Siento la daga de la agresión pasiva, es la única arma que funciona en su arsenal mental. Mi madre continúa y ya se le han olvidado mis gritos. (A veces los recuerda, pero esta noche he tenido suerte).

“Pero hay algo que me preocupa; ¿tienes un minuto?”

“No mamá, no lo tengo. ¡Otra vez con lo mismo!”

“¿Por qué me gritas?”

Grito porque no eres mi madre; porque eres una mala suplente de ella que no puede ayudarme con los niños, ni puede ejercer de abuela, ni tampoco recuerdas preguntarme por cómo me ha ido el día. Grito porque esta noche he intentado tranquilizarte cinco veces, y grito porque me recuerdas todo lo que más temo: envejecimiento, enfermedad, fragilidad, mala suerte, pérdida, temporalidad… Tú le pones nombre… ¡si algo me aterra, tú me lo recuerdas!

Me dejo caer en el sofá, consciente de que mi hija lo está viendo todo. Escucha mi reprimenda a mi madre, mi falta de paciencia, mi declaración de que alguien a quien quiero es una imposición. No solo he fracasado en mi intento de ser una buena persona; también he fracasado en mi intento de ser un buen ejemplo para mi hija.

Me caigo en el sofá derrotada.

«¿Puedo hablar con la abuela Ellie?» Mi hija de cinco años se acerca al teléfono. Se lo doy sin decir palabra. «¡Hola abuela!» Escucho exclamar a mi madre por el auricular. «¡Cariño! ¿Cómo estás? ¿Has ido hoy al colegio?»

¿Qué brujería es esta? Todo lo que ha dicho fue «Hola abuela», y mi madre respondió como una persona totalmente alerta al latido de un día normal. «Sí, abuela, y hoy era el día de compartir, y me puse mis pulseras de Wonder Woman».

«¿Puedes poner el altavoz?», le susurro a mi hija. Lo hace y del teléfono sale una cascada de alegría.
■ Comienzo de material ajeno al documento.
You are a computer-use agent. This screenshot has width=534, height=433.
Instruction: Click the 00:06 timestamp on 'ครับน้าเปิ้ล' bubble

Mi madre le dice cuánto la quiere y lo bonita que suena su voz. 

Entonces: «Espero verte pronto». Mi madre le suplica una promesa de compañía. Ahora escucho su voz distinta. Ya no me siento cansada ni enfadada. Me ablando viendo a mi pequeña hija tratar a su frágil abuela con tanta habilidad.

«Abuela, este fin de semana te llevaremos al carrusel Yo me subiré a la rana y tú puedes subirte al caballo de al lado». «¡Oh, sería estupendo, cariño!» Me he quedado embelesada con su conversación.
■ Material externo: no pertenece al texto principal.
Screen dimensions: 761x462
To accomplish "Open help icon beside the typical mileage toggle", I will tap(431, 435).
«Dime, ¿has ido hoy al colegio?» Ya se lo había preguntado.

«Sí, abuela, fui al colegio y celebramos el día de compartir. Me puse mis pulseras de Wonder Woman».

«¿De verdad? ¡Qué bien!»

«¿Quieres que te cante una canción? Me sé tres canciones de Annie». Y mi hija empieza a cantar.

La cortante brisa de la tarde entra por la ventana, y el caos de nuestro piso me envuelve como una suave y vieja colcha. Escucho a mi hija canturrearle a su abuela y tratarla con una paciencia exquisita.

Me pasé mucho tiempo deseando que tuviera una abuela «real», deseando que conociera a mi madre «real». Ahora veo que ella tiene una abuela real y que tiene una relación real con ella. No era la que yo esperaba, pero para ellas esto es normal… el cuidado de una persona querida forma parte de la vida. Cuando cuelgan, después de muchos ruidos de besos, le digo a mi hija que es la hora del baño. Ella protesta pero la llevo hasta el baño de todos modos. Después de todo sigo siendo su madre, y ella sigue teniendo cinco años. Aunque esta noche me ha enseñado a responder al teléfono como un adulto.